Zinc is an essential trace element which is found in the muscle, bone, skin and also in the hard tissues of the tooth. Zinc Oxide Nanoparticle (ZnO NP) is a white colored odorless powder and has a molecular weight of 81.38 g/mol. FDA considers it as a generally recognized as safe (GRAS) substance. Its extensive applications in dentistry are credited to the unique optical, magnetic, morphological, electrical, catalytic, mechanical, and photochemical properties which can be easily altered as per the requirements: by modifying the size, doping with supplementary compounds, or adjusting the conditions of synthesis. As the size of the particles decrease, the desirable characteristics improve (Baek et al., 2012).
In the present, ZnO NPs are being investigated as associates of anti-microbial agents which are one of the most important reasons for its use. A recent theory that explains this is the “Trojan Horse effect”, which states that the acidic lysosomal environment promotes nanoparticle degradation, that in turn brings about conversion of core metals to ions and the release of substances that are toxic and in turn interrupt cell reproduction. Other mechanisms of their anti-microbial action are by locally changing the microenvironments near the microbes and by producing reactive oxygen species (ROS) or by increasing solubility of these nanoparticles. This can induce interplay with -SH group of the enzymes in the microbes and cause malfunction of organelles causing denaturation of the proteins and resulting in damage to DNA. This in turn alters the DNA replication of the microorganisms. Another possible anti-microbial mechanismis by the release of H2O2 (Şuhani et al., 2018) and by the displacement of Magnesium ions which interferes with the metabolism of the bacteria. The enhanced effect against microbes is attributed to the increased ratio of surface/volume. Hence, the incorporation of ZnO NPs in dental restorative materials, luting materials, tissue conditioners, intracanal medicaments, irrigants, adhesives and other materials can have beneficial anti-microbial effects.
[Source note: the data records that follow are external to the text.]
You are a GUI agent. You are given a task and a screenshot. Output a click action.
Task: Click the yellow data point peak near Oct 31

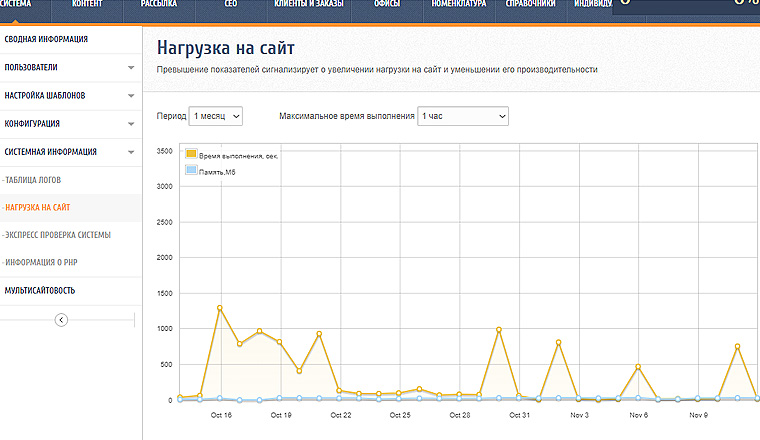(x=498, y=330)
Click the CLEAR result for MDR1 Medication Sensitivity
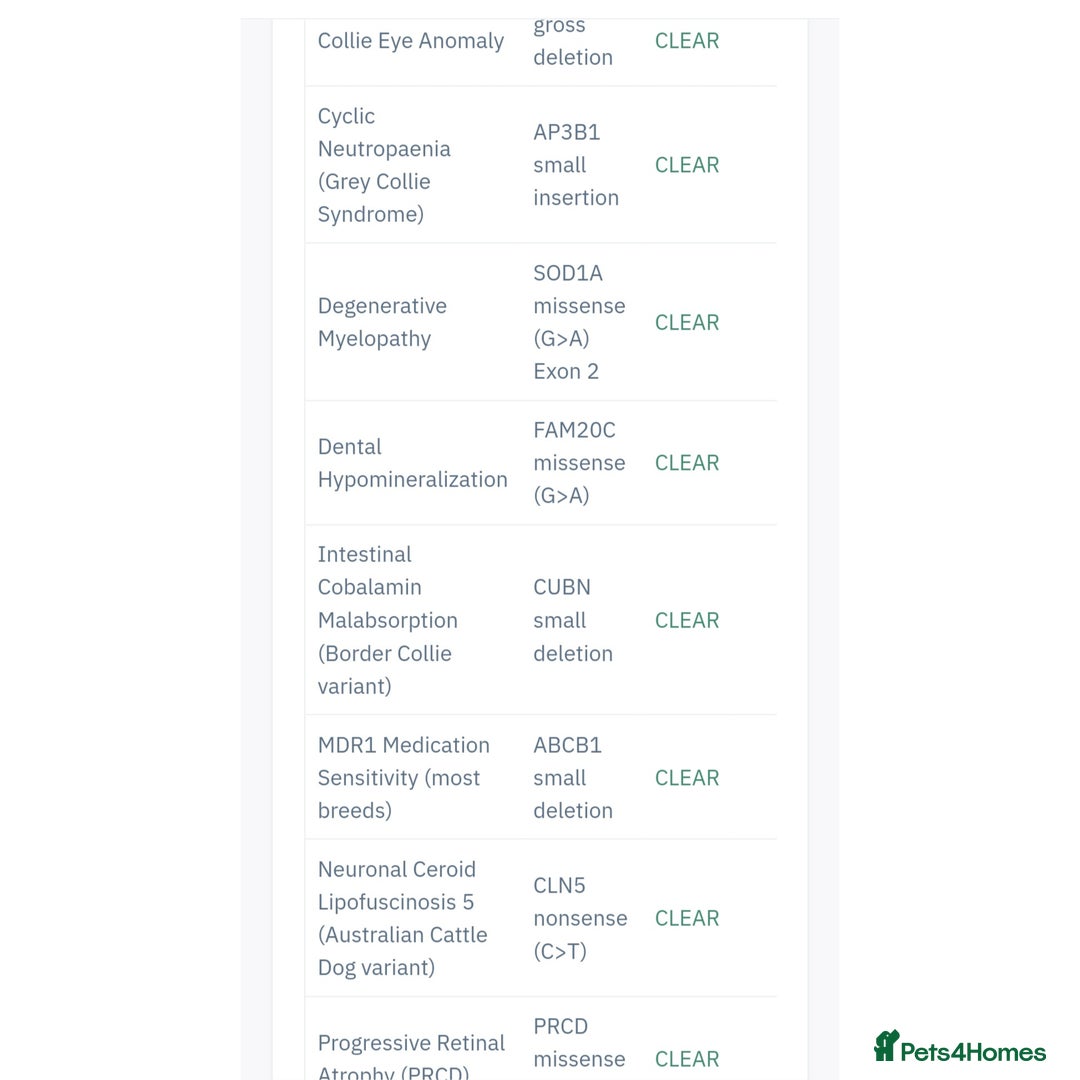The width and height of the screenshot is (1080, 1080). click(x=687, y=778)
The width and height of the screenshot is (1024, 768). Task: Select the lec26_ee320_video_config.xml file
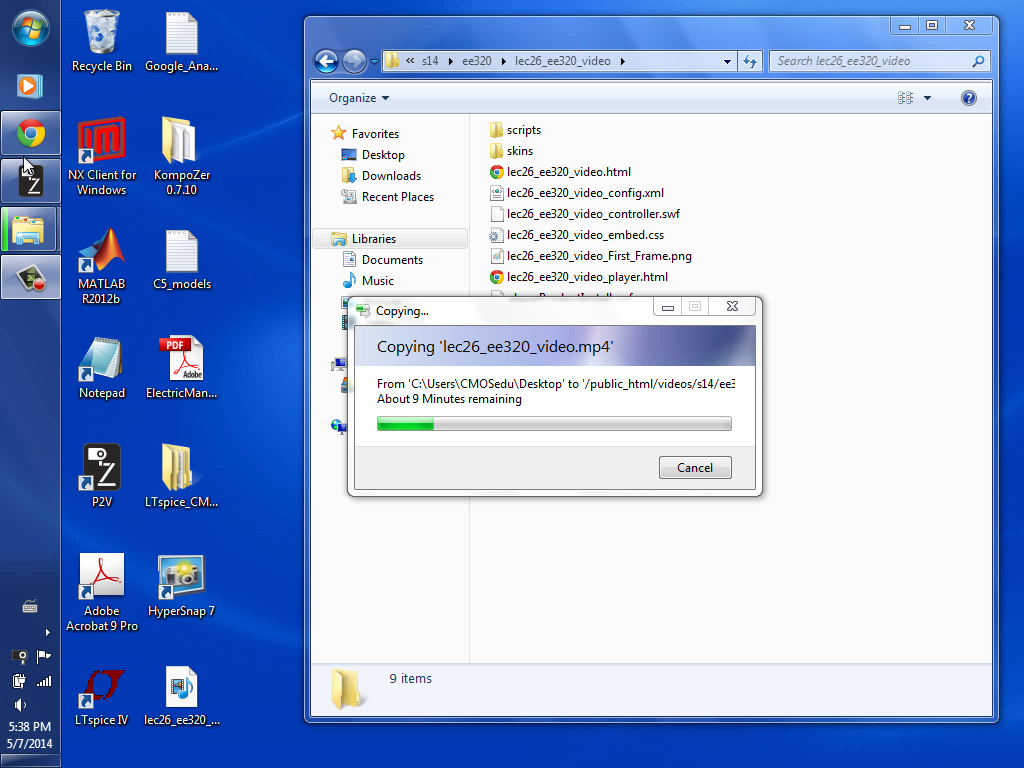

Further research is also being done on this nanoparticle, due to the unlimited fields of application such as regarding its anti-inflammatory activity in response to pathogens, its anti-demineralizing and remineralizing effect on the hard tissues of the tooth, its potential as an anti-cancer agent and many others (Carrouel et al., 2020; Wiesmann et al., 2020). ZnO NPs hence have widespread applications in the field of restorative dentistry, endodontics, regenerative endodontics, prosthetic dentistry, orthodontics, preventive dentistry, implantology and periodontology (Moradpoor et al., 2021). Although ZnO NPs are considered to be a biologically safe material that does not exhibit cell toxicity, however, further research into the regulatory and safety concerns in oral care products on long term use must be discussed, questioned and further researched upon. Majority of the research regarding these NPs are limited to in-vitro studies and few animal studies. Therefore, further investigations and clinical trials must be carried out in order to utilize it to its full potential.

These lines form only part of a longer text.